*** The data

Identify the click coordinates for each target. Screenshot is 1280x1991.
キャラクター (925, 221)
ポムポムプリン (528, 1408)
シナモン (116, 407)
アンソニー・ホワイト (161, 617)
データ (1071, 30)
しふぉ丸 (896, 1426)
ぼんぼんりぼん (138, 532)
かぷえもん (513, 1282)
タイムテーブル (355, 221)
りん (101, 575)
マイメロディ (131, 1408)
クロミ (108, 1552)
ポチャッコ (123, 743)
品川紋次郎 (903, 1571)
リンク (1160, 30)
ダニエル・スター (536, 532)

******

Give back the material above exactly as it was given.

## Reply:
Identify the click coordinates for each target. Screenshot is 1280x1991.
キャラクター (925, 221)
ポムポムプリン (528, 1408)
シナモン (116, 407)
アンソニー・ホワイト (161, 617)
データ (1071, 30)
しふぉ丸 (896, 1426)
ぼんぼんりぼん (138, 532)
かぷえもん (513, 1282)
タイムテーブル (355, 221)
りん (101, 575)
マイメロディ (131, 1408)
クロミ (108, 1552)
ポチャッコ (123, 743)
品川紋次郎 (903, 1571)
リンク (1160, 30)
ダニエル・スター (536, 532)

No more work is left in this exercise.